Start of Information shown

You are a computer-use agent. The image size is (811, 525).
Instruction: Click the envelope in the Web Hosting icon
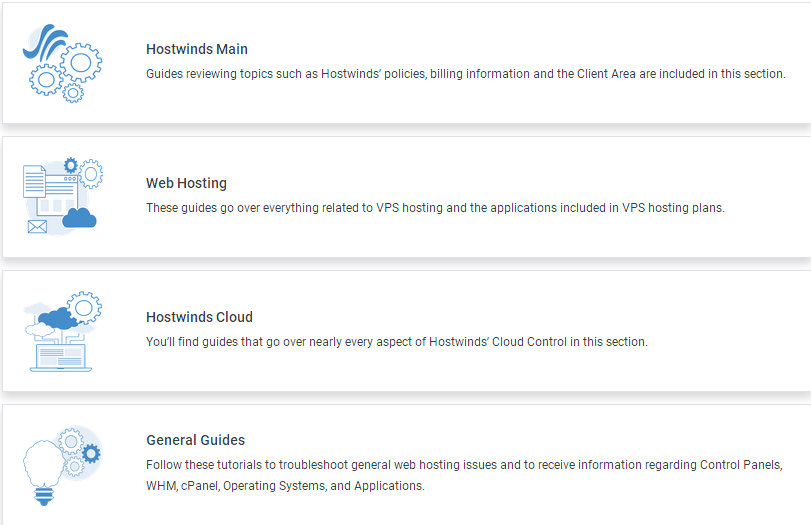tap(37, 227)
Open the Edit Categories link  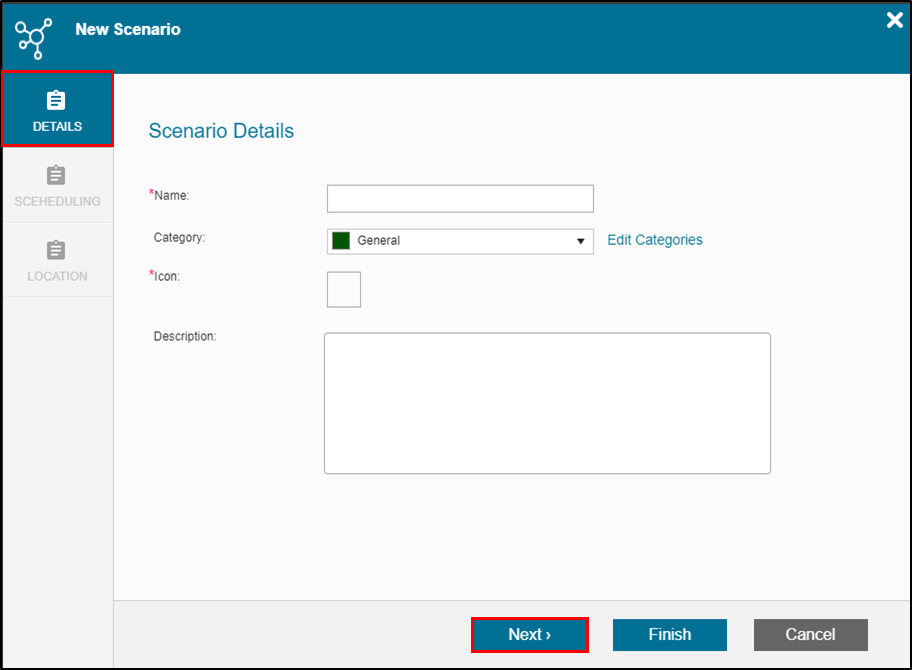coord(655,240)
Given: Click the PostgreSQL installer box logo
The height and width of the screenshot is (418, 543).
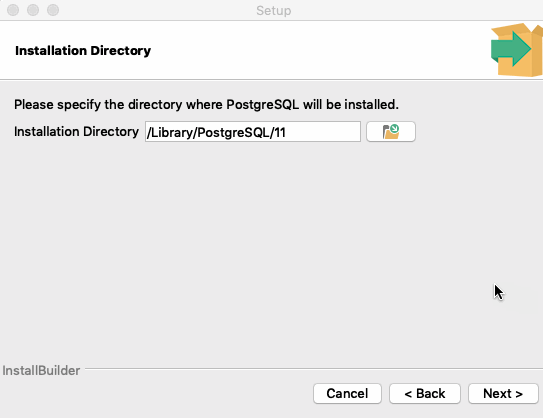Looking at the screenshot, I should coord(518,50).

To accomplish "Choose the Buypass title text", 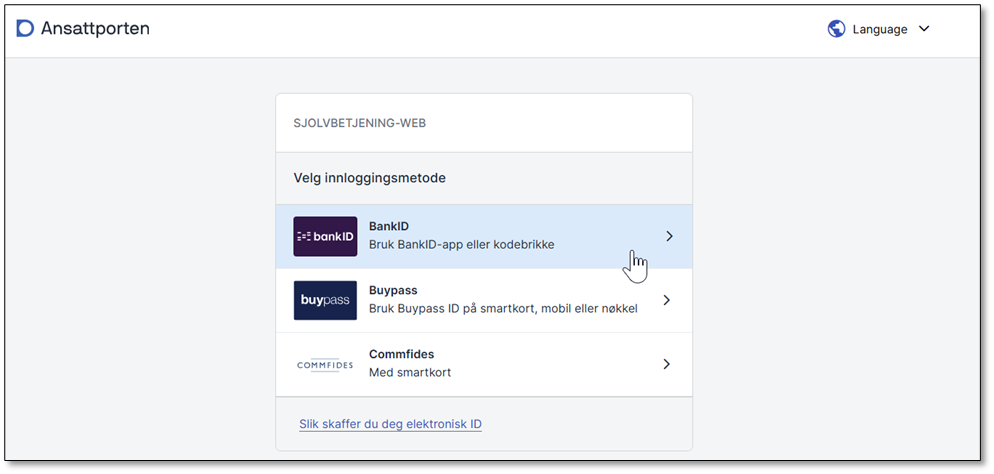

End of Information shown

* **Directions for this task**: Restate word for word the lines from the line with "Given: Click the" to the last line of the records above, inclusive, and omit every picture.

* **Result for this task**:
Given: Click the PostgreSQL installer box logo
The height and width of the screenshot is (418, 543).
Looking at the screenshot, I should coord(518,50).

To accomplish "Choose the Buypass title text", 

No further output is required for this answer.